- King-Freeman-Speight House
- U.S. National Register of Historic Places
- Location: West of Republican on NC 308, near Republican, North Carolina
- Coordinates: 36°4′38″N 77°5′42″W﻿ / ﻿36.07722°N 77.09500°W
- Area: 3.3 acres (1.3 ha)
- Built: 1808-1828, 1907
- Architectural style: Federal
- NRHP reference No.: 82001280
- Added to NRHP: December 2, 1982

= King-Freeman-Speight House =

Historic house in North Carolina, United States

King-Freeman-Speight House, also known as Francis Speight House, is a historic plantation house located at Republican, Bertie County, North Carolina.

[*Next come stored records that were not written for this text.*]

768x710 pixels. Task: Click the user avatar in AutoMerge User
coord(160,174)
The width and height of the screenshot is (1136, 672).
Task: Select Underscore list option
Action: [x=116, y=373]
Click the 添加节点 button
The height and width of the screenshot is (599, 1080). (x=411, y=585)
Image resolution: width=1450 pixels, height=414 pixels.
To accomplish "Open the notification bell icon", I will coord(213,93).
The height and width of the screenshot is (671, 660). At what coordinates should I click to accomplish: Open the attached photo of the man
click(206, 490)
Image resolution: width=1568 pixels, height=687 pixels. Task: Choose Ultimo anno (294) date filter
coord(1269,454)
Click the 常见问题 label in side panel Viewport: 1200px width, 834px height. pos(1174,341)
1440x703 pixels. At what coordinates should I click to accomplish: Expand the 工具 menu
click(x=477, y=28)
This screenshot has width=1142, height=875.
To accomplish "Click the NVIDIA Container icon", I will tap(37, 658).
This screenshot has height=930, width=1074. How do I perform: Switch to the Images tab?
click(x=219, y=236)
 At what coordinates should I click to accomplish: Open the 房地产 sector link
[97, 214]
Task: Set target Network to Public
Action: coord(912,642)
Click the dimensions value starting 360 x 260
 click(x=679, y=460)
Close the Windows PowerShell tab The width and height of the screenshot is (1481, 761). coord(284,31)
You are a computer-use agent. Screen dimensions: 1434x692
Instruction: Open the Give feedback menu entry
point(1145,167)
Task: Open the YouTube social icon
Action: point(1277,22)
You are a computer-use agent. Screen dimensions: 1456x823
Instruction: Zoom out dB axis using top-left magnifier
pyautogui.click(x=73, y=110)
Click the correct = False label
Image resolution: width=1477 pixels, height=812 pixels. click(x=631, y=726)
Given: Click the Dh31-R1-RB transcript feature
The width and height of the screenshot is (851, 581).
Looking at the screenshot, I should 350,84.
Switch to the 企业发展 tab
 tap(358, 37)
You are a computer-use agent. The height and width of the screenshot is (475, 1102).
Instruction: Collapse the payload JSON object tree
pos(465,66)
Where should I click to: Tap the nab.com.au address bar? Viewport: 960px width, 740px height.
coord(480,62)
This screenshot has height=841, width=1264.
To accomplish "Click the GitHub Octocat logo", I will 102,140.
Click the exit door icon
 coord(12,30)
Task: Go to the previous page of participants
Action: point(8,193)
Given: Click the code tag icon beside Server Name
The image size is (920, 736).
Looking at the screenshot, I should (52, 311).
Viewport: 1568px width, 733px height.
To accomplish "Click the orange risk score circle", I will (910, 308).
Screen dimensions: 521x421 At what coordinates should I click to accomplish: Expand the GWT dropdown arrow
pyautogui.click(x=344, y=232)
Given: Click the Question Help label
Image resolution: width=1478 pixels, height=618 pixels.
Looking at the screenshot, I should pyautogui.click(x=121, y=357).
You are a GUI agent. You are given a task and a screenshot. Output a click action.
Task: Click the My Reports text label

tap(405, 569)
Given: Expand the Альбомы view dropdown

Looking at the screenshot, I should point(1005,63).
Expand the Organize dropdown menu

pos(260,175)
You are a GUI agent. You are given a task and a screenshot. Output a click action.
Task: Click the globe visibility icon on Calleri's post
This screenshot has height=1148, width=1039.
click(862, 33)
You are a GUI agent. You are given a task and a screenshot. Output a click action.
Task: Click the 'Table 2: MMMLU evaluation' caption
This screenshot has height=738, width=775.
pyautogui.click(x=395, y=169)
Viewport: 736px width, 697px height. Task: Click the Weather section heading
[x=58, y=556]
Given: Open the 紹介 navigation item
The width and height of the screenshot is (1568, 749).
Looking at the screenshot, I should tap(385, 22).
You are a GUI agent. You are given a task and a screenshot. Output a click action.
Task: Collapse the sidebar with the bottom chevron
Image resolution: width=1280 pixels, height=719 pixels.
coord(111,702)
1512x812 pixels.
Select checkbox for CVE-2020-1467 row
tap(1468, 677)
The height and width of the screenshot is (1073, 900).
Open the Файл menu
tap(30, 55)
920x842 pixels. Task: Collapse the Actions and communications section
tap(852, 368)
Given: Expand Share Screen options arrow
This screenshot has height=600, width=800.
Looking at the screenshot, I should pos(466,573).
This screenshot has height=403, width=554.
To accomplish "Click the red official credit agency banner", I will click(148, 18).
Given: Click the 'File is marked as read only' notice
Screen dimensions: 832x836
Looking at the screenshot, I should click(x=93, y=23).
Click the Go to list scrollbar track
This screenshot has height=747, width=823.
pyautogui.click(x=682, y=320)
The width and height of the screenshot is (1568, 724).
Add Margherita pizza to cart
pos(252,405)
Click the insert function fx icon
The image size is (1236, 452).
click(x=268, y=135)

It was built in two sections, with the oldest built between 1808 and 1828. The older section forms the basis of the current rear wing. About 1828, a 2 1/2-story, Federal style, side-hall plan was added at a right angle to the original structure. The house was enlarged and remodeled in 1907. It has a two-story, two-bay addition and a two-story rear addition built in 1855. It features a hip roof front porch. Also on the property are the contributing two smokehouses, the kitchen, and an office. Noted landscape artist Francis Speight was born in the house in 1896.

It was added to the National Register of Historic Places in 1982.